*BRIEF*. The answer must consist of each line below that contains the word "label", copied in full.

(Saved entries)
%%

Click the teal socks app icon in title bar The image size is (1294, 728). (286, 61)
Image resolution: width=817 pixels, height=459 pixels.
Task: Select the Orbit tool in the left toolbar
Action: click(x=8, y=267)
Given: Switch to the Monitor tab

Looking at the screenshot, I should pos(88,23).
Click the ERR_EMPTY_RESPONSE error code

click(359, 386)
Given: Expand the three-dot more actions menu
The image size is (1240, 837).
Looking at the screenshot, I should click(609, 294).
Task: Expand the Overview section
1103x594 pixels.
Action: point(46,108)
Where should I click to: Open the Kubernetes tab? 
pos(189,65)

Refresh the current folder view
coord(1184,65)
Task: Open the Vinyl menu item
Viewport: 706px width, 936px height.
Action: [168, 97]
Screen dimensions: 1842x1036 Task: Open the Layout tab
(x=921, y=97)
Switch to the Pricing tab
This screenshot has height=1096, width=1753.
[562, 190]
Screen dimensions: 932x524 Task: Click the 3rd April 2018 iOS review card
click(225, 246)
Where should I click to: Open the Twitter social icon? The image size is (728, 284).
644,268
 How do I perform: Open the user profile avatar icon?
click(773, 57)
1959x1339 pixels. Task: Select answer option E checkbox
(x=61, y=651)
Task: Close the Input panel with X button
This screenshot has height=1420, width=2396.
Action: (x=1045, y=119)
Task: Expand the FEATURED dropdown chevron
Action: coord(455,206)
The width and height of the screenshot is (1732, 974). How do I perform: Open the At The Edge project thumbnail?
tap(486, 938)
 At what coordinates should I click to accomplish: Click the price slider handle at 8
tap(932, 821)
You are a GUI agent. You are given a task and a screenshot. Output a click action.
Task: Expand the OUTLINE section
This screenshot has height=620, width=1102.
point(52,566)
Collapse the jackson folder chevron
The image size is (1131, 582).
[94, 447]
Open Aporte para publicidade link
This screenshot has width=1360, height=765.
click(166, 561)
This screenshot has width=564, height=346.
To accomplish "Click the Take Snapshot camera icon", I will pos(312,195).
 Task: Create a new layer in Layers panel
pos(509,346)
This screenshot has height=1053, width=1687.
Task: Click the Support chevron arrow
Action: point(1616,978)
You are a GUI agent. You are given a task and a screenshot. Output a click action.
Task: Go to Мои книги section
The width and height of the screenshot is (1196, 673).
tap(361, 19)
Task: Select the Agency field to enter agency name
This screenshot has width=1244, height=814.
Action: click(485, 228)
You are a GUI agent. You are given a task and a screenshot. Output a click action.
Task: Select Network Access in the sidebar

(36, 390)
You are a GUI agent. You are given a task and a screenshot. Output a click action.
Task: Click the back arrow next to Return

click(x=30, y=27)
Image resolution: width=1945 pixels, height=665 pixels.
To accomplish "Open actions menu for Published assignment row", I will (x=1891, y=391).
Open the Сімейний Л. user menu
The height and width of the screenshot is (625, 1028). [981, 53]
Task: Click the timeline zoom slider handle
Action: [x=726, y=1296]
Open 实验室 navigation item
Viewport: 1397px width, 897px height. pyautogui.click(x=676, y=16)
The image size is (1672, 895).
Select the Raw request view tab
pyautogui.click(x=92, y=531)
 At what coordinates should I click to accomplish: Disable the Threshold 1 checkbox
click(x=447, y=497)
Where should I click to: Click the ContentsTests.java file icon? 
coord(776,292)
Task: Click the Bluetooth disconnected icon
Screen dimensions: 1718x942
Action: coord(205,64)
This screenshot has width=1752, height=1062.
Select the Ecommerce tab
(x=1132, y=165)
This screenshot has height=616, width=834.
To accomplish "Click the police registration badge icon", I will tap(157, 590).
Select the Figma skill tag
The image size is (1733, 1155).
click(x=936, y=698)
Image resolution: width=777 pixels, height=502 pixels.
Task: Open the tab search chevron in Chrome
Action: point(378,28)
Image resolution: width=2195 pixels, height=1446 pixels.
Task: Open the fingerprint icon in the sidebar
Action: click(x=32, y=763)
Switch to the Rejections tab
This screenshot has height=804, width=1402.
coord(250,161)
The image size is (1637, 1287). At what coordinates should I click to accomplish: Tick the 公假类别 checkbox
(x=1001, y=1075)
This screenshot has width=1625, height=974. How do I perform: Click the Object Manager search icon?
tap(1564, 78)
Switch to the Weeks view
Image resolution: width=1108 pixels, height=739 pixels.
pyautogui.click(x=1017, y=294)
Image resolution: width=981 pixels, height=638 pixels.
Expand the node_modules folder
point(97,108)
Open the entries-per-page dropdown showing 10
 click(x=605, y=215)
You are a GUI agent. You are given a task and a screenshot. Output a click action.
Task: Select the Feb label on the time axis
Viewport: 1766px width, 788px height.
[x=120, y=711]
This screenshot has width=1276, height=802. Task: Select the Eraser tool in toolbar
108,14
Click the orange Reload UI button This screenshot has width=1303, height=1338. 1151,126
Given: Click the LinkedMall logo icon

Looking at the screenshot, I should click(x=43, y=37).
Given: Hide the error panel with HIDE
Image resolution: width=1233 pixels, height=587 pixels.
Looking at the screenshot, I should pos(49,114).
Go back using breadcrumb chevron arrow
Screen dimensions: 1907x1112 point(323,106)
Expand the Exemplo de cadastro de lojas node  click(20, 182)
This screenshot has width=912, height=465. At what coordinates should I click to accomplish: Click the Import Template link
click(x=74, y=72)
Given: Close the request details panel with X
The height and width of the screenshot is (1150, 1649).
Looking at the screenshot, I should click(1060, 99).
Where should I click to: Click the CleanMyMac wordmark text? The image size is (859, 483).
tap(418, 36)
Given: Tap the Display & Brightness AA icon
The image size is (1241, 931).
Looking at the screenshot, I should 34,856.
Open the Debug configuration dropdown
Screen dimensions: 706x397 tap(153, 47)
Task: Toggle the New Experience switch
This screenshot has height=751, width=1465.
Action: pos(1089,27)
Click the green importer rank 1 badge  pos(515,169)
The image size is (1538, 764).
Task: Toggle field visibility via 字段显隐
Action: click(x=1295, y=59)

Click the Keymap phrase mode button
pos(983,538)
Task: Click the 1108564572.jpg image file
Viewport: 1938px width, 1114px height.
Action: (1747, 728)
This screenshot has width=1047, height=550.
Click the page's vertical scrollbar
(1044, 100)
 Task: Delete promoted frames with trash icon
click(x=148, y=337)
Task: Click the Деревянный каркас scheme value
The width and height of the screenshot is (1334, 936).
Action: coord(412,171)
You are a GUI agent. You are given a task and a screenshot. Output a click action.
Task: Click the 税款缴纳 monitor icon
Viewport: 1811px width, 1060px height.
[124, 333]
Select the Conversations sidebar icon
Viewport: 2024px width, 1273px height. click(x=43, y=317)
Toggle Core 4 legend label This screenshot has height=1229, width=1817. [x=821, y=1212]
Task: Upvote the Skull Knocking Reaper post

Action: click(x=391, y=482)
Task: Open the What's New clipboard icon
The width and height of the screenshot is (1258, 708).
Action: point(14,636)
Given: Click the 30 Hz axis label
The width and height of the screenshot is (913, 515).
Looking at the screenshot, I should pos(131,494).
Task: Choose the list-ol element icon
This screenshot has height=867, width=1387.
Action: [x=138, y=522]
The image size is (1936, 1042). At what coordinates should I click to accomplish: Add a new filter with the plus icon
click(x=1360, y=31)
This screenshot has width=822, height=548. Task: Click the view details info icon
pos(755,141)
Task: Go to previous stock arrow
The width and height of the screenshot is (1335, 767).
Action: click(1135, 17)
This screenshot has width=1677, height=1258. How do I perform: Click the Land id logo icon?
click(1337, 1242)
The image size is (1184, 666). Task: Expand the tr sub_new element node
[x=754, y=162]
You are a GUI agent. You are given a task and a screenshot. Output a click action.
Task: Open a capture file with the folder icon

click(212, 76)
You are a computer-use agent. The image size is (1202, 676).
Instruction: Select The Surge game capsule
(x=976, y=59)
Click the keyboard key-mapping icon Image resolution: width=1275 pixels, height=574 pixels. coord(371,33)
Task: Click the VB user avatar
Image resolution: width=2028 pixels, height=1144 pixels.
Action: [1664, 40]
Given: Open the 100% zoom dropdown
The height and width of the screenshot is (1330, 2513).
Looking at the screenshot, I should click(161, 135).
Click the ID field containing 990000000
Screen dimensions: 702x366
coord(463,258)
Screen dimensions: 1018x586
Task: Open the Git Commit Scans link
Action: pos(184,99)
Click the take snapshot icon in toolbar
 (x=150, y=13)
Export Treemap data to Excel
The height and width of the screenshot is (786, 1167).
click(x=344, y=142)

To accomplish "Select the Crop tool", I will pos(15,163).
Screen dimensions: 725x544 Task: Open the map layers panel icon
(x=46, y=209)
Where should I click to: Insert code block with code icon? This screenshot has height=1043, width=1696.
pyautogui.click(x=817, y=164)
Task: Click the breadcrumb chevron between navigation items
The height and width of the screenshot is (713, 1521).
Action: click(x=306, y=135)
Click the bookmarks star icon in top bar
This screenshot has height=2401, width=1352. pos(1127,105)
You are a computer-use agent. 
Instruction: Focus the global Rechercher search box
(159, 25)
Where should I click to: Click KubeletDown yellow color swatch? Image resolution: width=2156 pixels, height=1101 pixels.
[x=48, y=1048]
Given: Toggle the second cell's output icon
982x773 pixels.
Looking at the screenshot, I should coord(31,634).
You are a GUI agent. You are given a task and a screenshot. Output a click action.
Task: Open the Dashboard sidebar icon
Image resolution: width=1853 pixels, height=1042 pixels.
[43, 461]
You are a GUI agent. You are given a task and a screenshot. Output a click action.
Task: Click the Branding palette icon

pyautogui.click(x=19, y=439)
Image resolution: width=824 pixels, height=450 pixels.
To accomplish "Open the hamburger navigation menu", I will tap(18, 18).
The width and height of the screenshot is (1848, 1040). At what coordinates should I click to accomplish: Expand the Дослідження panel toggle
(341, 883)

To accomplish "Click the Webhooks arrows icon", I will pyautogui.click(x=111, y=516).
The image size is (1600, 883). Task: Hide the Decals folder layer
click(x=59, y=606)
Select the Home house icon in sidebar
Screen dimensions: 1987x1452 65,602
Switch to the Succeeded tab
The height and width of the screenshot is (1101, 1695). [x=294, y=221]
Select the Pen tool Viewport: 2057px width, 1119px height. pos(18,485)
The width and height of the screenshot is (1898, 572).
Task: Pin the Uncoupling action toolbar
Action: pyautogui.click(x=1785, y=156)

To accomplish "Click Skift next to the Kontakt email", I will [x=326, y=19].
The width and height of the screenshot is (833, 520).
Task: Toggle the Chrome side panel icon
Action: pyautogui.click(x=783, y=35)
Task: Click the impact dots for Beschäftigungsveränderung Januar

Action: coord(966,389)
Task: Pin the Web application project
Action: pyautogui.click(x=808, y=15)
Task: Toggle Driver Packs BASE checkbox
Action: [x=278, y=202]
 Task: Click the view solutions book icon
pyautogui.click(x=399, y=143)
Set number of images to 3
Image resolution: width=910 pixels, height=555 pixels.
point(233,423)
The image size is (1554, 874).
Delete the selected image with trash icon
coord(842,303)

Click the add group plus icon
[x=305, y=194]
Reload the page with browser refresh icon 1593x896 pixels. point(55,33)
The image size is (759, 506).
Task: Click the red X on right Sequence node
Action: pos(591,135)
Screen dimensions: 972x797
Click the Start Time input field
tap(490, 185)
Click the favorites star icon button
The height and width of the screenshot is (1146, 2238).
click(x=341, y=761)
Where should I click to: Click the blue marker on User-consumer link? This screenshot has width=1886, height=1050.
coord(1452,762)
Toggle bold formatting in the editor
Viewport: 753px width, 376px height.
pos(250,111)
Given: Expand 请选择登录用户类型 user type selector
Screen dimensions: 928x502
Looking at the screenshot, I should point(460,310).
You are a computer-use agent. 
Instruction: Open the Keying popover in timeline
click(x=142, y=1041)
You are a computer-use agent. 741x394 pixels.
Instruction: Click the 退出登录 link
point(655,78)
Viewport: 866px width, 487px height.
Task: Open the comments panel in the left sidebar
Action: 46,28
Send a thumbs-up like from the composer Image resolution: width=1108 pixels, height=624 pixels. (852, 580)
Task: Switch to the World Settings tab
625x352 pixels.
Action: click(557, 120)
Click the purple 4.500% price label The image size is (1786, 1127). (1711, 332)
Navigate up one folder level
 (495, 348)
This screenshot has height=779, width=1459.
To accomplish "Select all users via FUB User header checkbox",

%%

*RESULT FOR THIS TASK*.
Task: Select the Feb label on the time axis
Toggle Core 4 legend label This screenshot has height=1229, width=1817. [x=821, y=1212]
Given: Click the 30 Hz axis label
Click the purple 4.500% price label The image size is (1786, 1127). (1711, 332)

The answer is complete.